Unable to connect to Kubernetes infrastructure server

Most times, chaos infrastructure errors are a result of issues with the chaos infrastructure setup.

Workaround

If you are unable to connect to the Kubernetes infrastructure server, try the following:

  • Use ping on the subscriber or any other pod to test if the response times for app.harness.io or another URL are reasonable and consistent.
  • Use traceroute on app.harness.io to check the network route.
  • Use nslookup to confirm that the DNS resolution is working for app.harness.io.
  • Connect using the IP address for app.harness.io (you can get the IP address using nslookup). For example, http://35.23.123.321/#/login.
  • Check for local network issues, such as proxy errors or NAT license limits.
  • For some cloud platforms, like AWS EC2, ensure that the security groups allow outbound traffic on HTTPS 443.

Connection to Kubernetes infrastructure fails after setting up the namespace and pods

When you set up the namespace and pods but when you connect to the Kubernetes infrastructure, it fails to connect, you can execute the commands mentioned below.

Debug

  1. Check the status of your chaos infrastructure on your cluster

    kubectl get pods -n <namespace_name>
  2. Check the chaos infrastructure logs

    kubectl logs -f <pod-name> -n <namespace_name>
    1. If the chaos infrastructure is not in a healthy state,

      kubectl describe pods <pod-name> -n <namespace_name>

Check the logs of all pods in the namespace.
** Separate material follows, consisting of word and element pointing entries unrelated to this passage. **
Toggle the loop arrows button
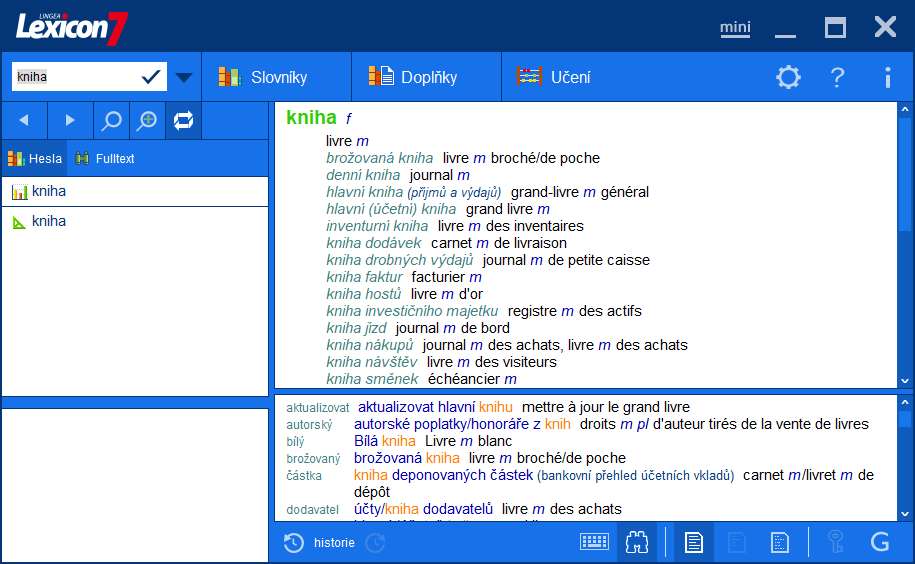This screenshot has height=564, width=915. pyautogui.click(x=183, y=121)
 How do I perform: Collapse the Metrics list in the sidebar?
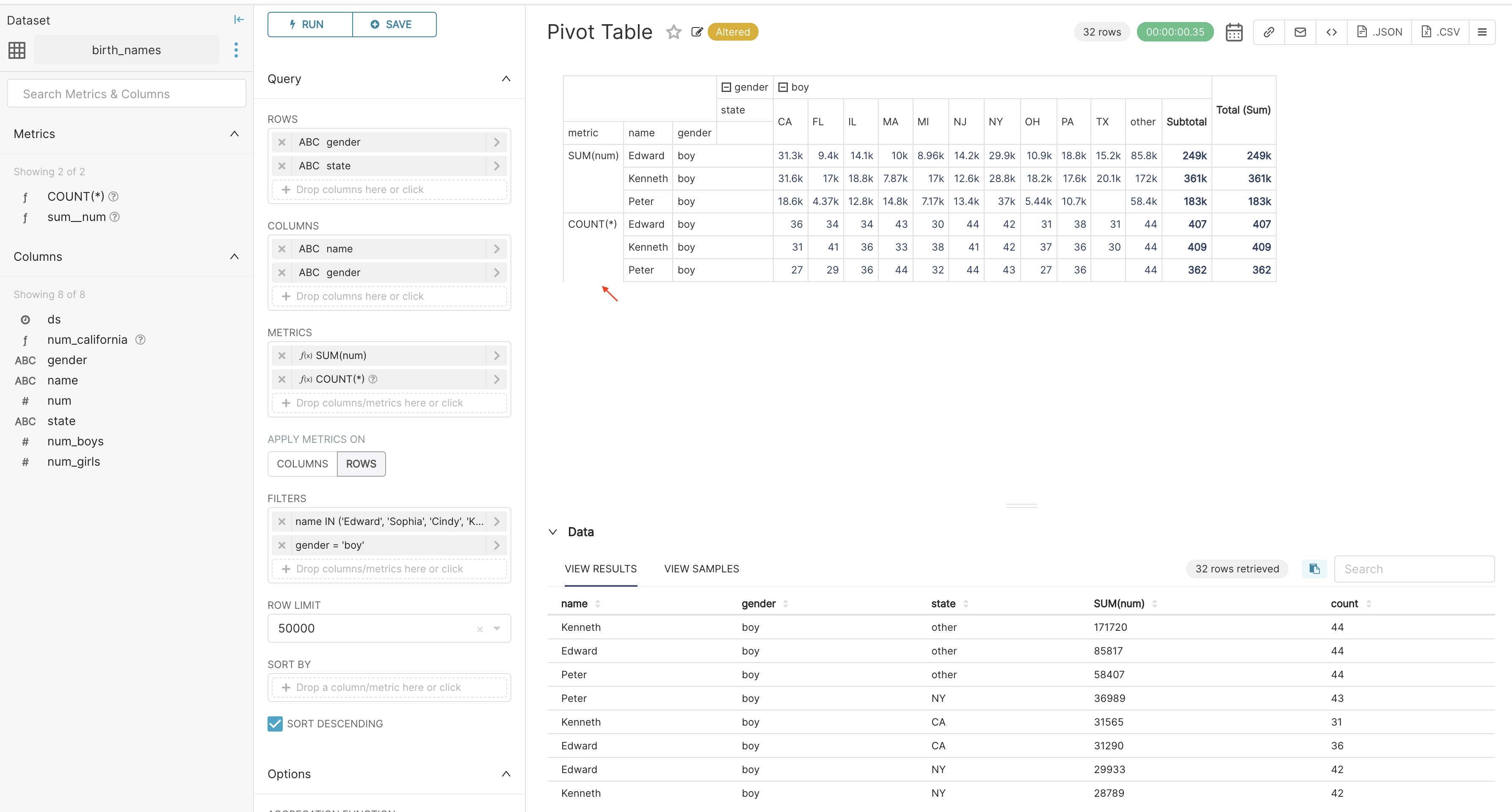pyautogui.click(x=234, y=134)
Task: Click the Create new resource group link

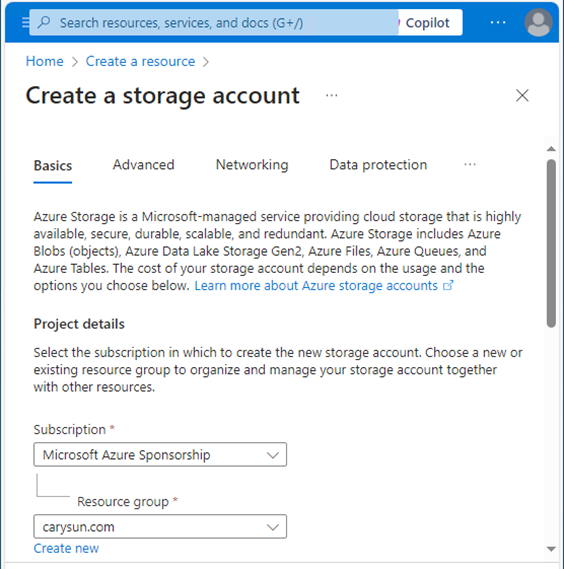Action: coord(66,548)
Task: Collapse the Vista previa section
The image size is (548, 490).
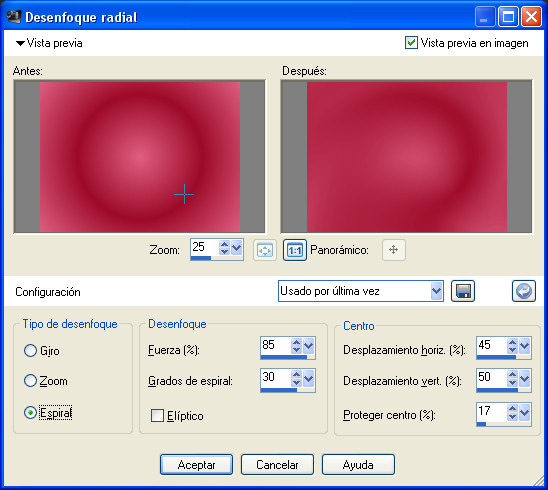Action: tap(20, 43)
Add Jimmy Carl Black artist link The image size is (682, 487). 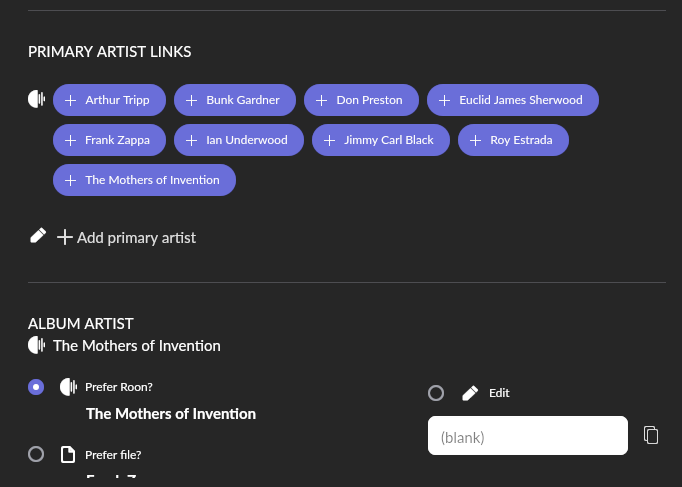click(380, 140)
Cluster in GCP has unschedulable pods

GCP may throw an error stating that a cluster has unschedulable pods. This may occur if you don't have sufficient space in your Kubernetes cluster.

Workaround

If your Kubernetes cluster isn't big enough and doesn't have autoscaling enabled, it can't run the delegate (remote component that helps access your k8s cluster and inject faults). To fix this issue, perform the following steps:

  1. Add more space or turn on autoscaling
  2. Wait for the cluster to restart
  3. Reconnect to the cluster
  4. Now rerun the following command:
$ kubectl apply -f harness-chaos-enable.yml

Environment variable and secret usage references in source mode of command probe

You can use secrets and environment variables in the source mode of the command probe using the manifest in the following manner:

source:
env:
- name: name
value: test
volumes:
- name: volume-secret
secrets:
- name: vm-credentials
volumeMount:
- name: volume-secret
mountPath: /etc/volume-secret

Memory stress fault stressng flag usage

When a memory stress fault (such as Linux memory stress or Linux CPU stress) is executed, the fault utilizes all of the available resources in the target system, thereby simulating an out of memory scenario. You can use another fault parameter, stressNGFlags to provide flexibility in the parameters passed to the VM.

Workaround

The stressNGFlags can be used in the following manner:

apiVersion: litmuschaos.io/v1alpha1
kind: LinuxChaosExperiment
metadata:
name: linux-memory-stress-dev
labels:
experimentID: "f7e4a412-74ef-4a0a-9b94-d894afb24be9"
experimentRunID: "9caeb3ca-b6f3-4e82-b96b-97d57428ef59"
context: linux-memory-stress
name: linux-memory-stress-dev
spec:
experimentId: "f7e4a412-74ef-4a0a-9b94-d894afb24be9"
experimentRunId: "9caeb3ca-b6f3-4e82-b96b-97d57428ef59"
cleanupPolicy: retain
steps:
- - name: task-1
tasks:
- name: task-1
taskType: "chaos"
weight: 10
chaosInfra: "b8d4e0e6-e883-48ad-8b6c-1886bf6edc21"
definition:
chaos:
experiment: linux-memory-stress
stressChaos/inputs:
duration: 30s
workers: 1
memory: 5m
stressNGFlags: "--vm-populate"
tip

The --vm-populate in the above manifest populates the memory, thereby stressing it. This is an example to demonstrate how the stressNGFlags flag attribute can be utilised.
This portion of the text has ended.